WTF is Google Topics?
februari 25, 2022
Google’s targeting solution, FLoC (Federated Learning of Cohorts), is officially scrapped.
Google is now proposing something they call ”Topics API”.
In this article, we cover the differences, what it means for user privacy – but most importantly, what it means for advertisers and digital marketers.
The third-party cookie will crumble, and the FLoC is not a replacement. Will Google Topics be the knight in shining armour?
Before we answer that, let’s answer the question, ’what is Topics?’
And what’s the difference between FLoCs and Topics?
The Difference Between FLoC and Topics
Both FLoCs and Topics are part of the so-called ”Privacy Sandbox” which was created to find alternatives to third-party cookies.
The Privacy Sandbox is not a replacement for third-party cookies since it will not be able to target users based on their browsing behavior or provide conversion attribution.
FLoC is a form of ad targeting in the absence of third-party cookies. It groups data within a user’s browser and creates anonymized groups in which advertisers can target people.
To put it short, you’d be targeting groups of people rather than individual behaviors.
Topics API has the same foundation as FLoC. Both variations follow website visits to categorize your interests.
So what exactly differences are there between the two?
It primarily comes down to how the data is managed.
In FLoC, the browser would share all of your learned interests with any site that asked. Sharing what it learned about you anywhere. While of course still valuing user privacy.
The Topics API improves the situation slightly by letting an advertiser on Site A learn your interests from Site 1, if and only when that advertiser was also on Site 2.
How are Topics used in advertising?
Topics categorize visits to websites and attribute this to interests.
To put it shortly, Google Topics aims to give users relevant ads and advertisers some sort (though limited) of audience targeting. Basically
As Google puts it ”by providing websites with your topics of interest, online businesses have an option that doesn’t involve covert tracking techniques, like browser fingerprinting, in order to continue serving relevant ads.”
The browser also collects a few of the most frequent topics associated with the website visits.
These topics are then shared with websites to help advertisers show more relevant ads, without needing to know the specific sites a user has visited.
Many online businesses are concerned that the Topics API for targeting will be too broad to be useful for a marketer’s purposes.
So, could Topics be used as a replacement for third-party cookies? Well, no.
But no one really expected it to be either. The truth is, it’s hard to imagine that any solution within the Privacy Sandbox will act as a replacement.

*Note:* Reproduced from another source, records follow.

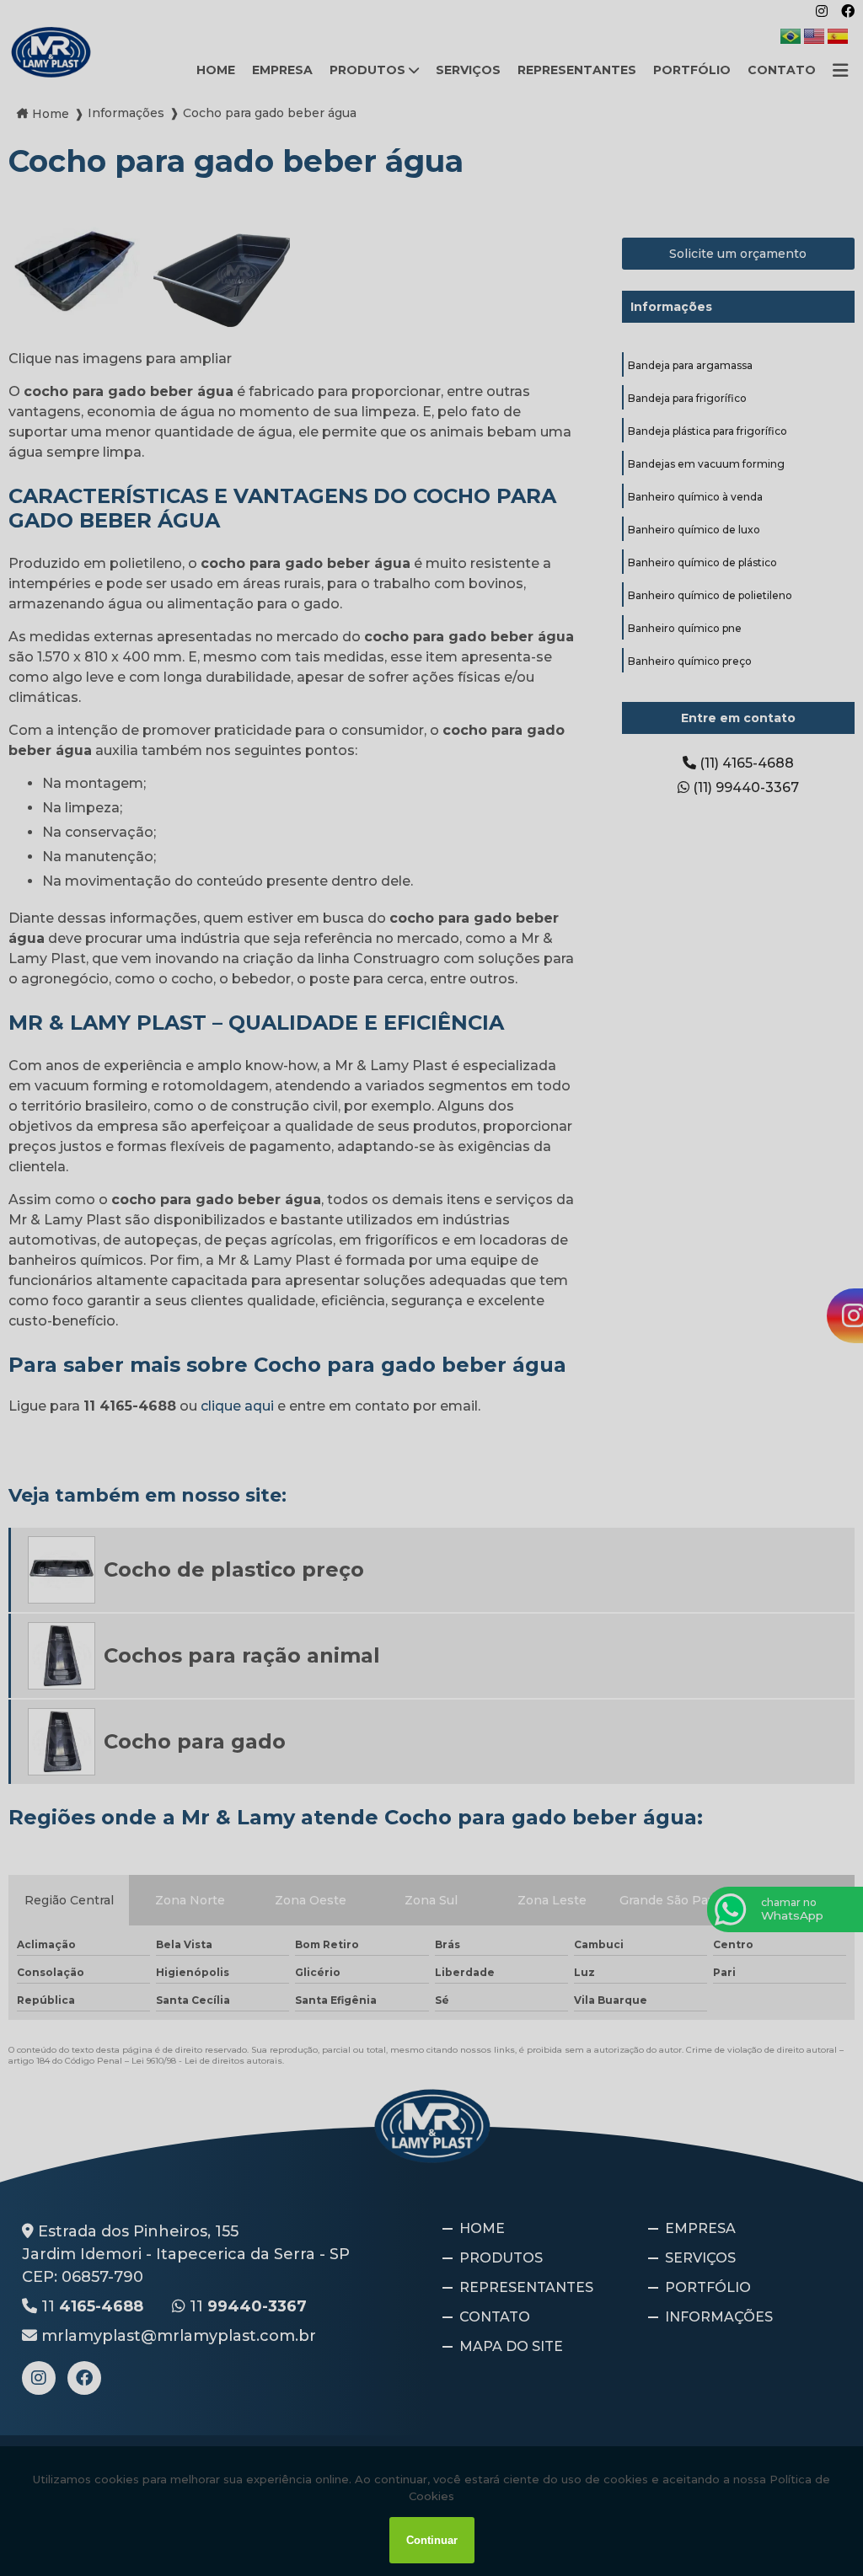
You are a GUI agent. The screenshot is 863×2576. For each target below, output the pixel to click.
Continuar (432, 2540)
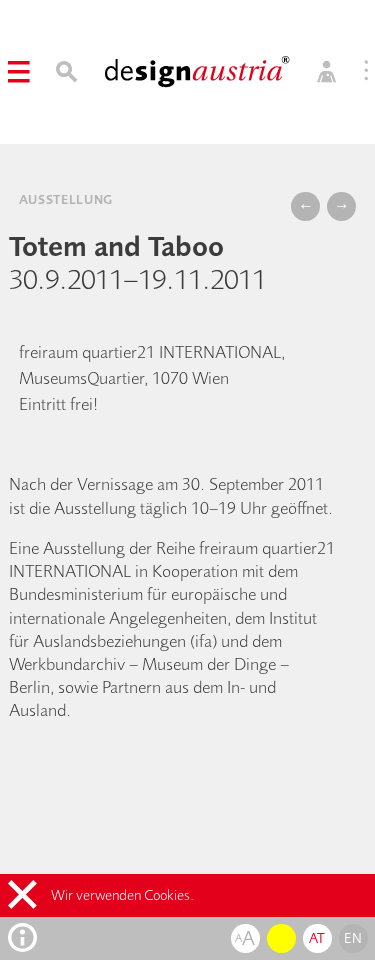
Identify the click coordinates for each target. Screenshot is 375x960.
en (353, 938)
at (317, 938)
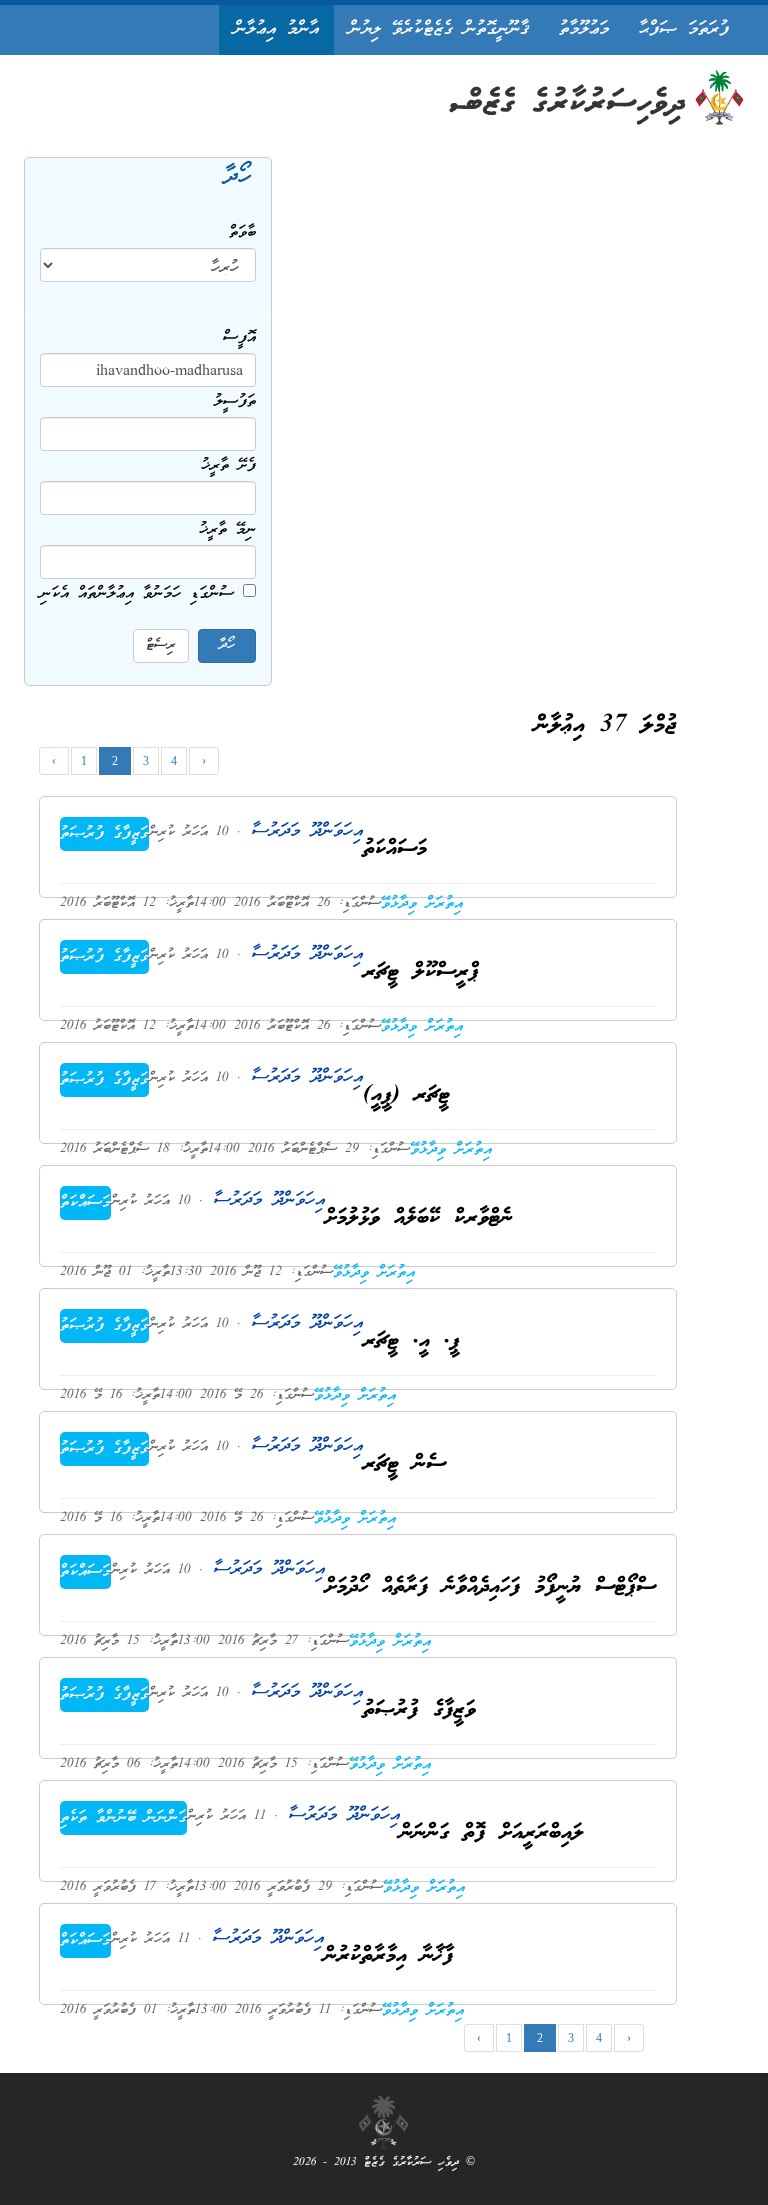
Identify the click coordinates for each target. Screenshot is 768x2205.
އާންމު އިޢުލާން (276, 29)
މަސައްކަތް (85, 1203)
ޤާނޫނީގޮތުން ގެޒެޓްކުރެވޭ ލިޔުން (439, 29)
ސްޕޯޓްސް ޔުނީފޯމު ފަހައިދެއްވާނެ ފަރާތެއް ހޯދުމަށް (490, 1587)
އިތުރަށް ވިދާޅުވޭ (422, 904)
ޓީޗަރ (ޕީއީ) (406, 1095)
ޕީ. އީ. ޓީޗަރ (411, 1341)
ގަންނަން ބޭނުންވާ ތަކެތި (123, 1818)
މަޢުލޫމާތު (584, 29)
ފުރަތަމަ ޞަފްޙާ (684, 29)
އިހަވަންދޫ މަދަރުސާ (302, 831)
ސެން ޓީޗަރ (404, 1464)
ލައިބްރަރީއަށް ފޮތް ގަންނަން (492, 1833)
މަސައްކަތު (395, 849)
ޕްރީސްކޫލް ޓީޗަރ (421, 972)
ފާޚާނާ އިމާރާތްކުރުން (389, 1956)
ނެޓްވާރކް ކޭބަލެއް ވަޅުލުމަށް (419, 1218)
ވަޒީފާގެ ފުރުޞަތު (104, 834)
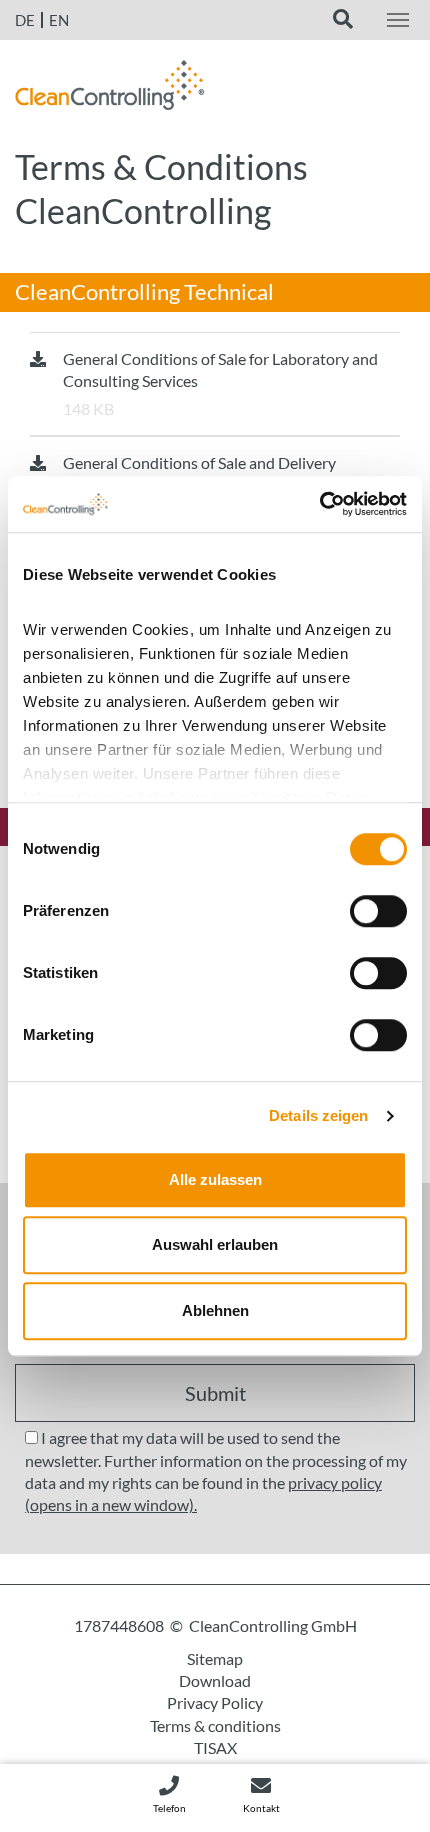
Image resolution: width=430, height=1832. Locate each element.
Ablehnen (215, 1310)
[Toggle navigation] (398, 20)
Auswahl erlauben (215, 1244)
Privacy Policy (215, 1702)
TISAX (215, 1747)
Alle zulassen (215, 1179)
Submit (215, 1393)
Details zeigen (318, 1115)
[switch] (378, 911)
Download (215, 1680)
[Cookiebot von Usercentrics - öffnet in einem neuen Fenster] (319, 504)
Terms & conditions (215, 1725)
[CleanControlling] (110, 90)
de (25, 20)
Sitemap (215, 1658)
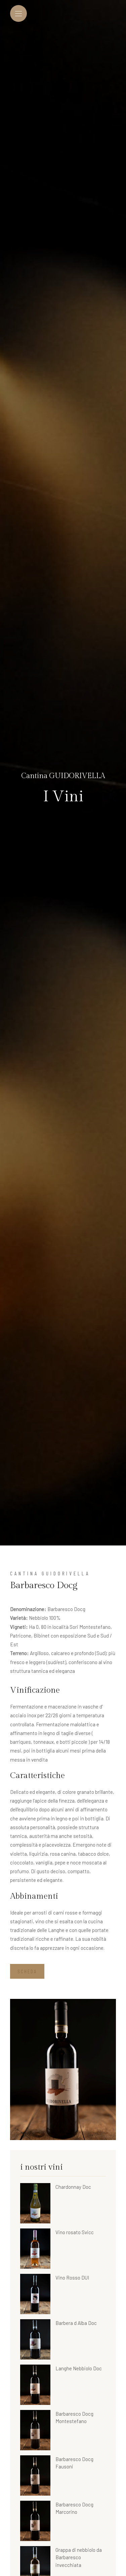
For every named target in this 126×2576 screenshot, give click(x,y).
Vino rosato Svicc (74, 2232)
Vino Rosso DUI (72, 2278)
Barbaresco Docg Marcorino (74, 2508)
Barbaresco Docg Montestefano (74, 2417)
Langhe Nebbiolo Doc (78, 2368)
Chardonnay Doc (73, 2187)
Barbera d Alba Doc (76, 2323)
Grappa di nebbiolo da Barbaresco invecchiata (78, 2557)
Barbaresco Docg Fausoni (74, 2463)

The future of digital advertising
The future of effective digital advertising is not through a Google-supplied solution. Once third-party cookies are removed from Google Chrome the solution lies with advertising partners.
For example, Unified ID 2.0 is an approach gaining traction. And has the support of most larger ad exchanges such as Xandr and The Trade Desk.
Unified ID 2.0 is a collective industry effort to create identifiers for users on the internet while maintaining user privacy. It will act as a new, improved version of cookies as an identifier.
Open-source solutions such as Unified ID 2.0 are a result of broad collaboration among publishers, tech providers, and buyers.
The willingness to adapt and develop a new solution to improve tracking and user privacy is a high priority for ad tech companies in 2022.
The solution is a collaboration between different advertising solutions. The IAB’s 3rd party data task force is currently investigating ways of identifying users and different contextual ways of targeting.
The ad tech industry will propose something far better than anything from Google’s Privacy Sandbox. v
Maybe, even better targeting than third-party cookies.
Why Match2One stays agnostic
A lot is changing in the digital advertising landscape.
As a programmatic advertising platform, Match2One stays agnostic to the solutions being presented. Our team will continue to study the proposed solutions.
The future programmatic advertising ecosystem will be more flexible, and Match2One‘s platform will integrate with the highest-performing solution.
Match2One acts as a filter to help clients manage the transition from the current way of digital advertising to the post-third party cookie landscape.
Google’s move was big news, but it wasn’t surprising. The entire ad tech community has been working together on developing an ad tech solution that benefits brands, publishers, and users.